From her home port, Naval Station Norfolk, Norfolk, Virginia, Forrestal spent the first year of service in intensive training operations off the Virginia Capes and in the Caribbean. In May 1956, Captain Johnson was relieved by Captain William Edward Ellis. An important assignment was training aviators in the use of her advanced facilities. During this time she often operated out of Naval Station Mayport, Florida. On 7 November 1956, she put to sea from Mayport to operate in the eastern Atlantic during the Suez Crisis, ready to enter the Mediterranean Sea should it be necessary. She returned to Norfolk on 12 December to prepare for her first deployment with the 6th Fleet in the Mediterranean, for which she sailed on 15 January 1957.

On this, as on her succeeding tours of duty in the Mediterranean, Forrestal visited many ports to "show the flag" and take on board dignitaries and the general public. For military observers, she staged underway demonstrations to illustrate her capacity to bring air power to and from the sea in military operations on any scale. She returned to Norfolk on 22 July 1957 for exercises off the North Carolina coast in preparation for her first NATO operation, Operation Strikeback in the North Sea. This deployment, between 3 September and 22 October, found her visiting Southampton, UK, as well as drilling in the highly important task of coordinating United States naval power with that of other NATO nations.

- _Tasks to perform_:
**1)** From the passage on Forrestal's early service, echo the part that opens with the words containing "On this, as" and closes with "other NATO nations.".
**2)** In the passage on Forrestal's early service, which port in the UK did the carrier visit during Operation Strikeback?

- _Source information_:
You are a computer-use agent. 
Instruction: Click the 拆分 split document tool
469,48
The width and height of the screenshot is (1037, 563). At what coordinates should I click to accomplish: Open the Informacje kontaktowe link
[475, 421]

- _Answers to each task_:
**1)**
On this, as on her succeeding tours of duty in the Mediterranean, Forrestal visited many ports to "show the flag" and take on board dignitaries and the general public. For military observers, she staged underway demonstrations to illustrate her capacity to bring air power to and from the sea in military operations on any scale. She returned to Norfolk on 22 July 1957 for exercises off the North Carolina coast in preparation for her first NATO operation, Operation Strikeback in the North Sea. This deployment, between 3 September and 22 October, found her visiting Southampton, UK, as well as drilling in the highly important task of coordinating United States naval power with that of other NATO nations.

**2)** Southampton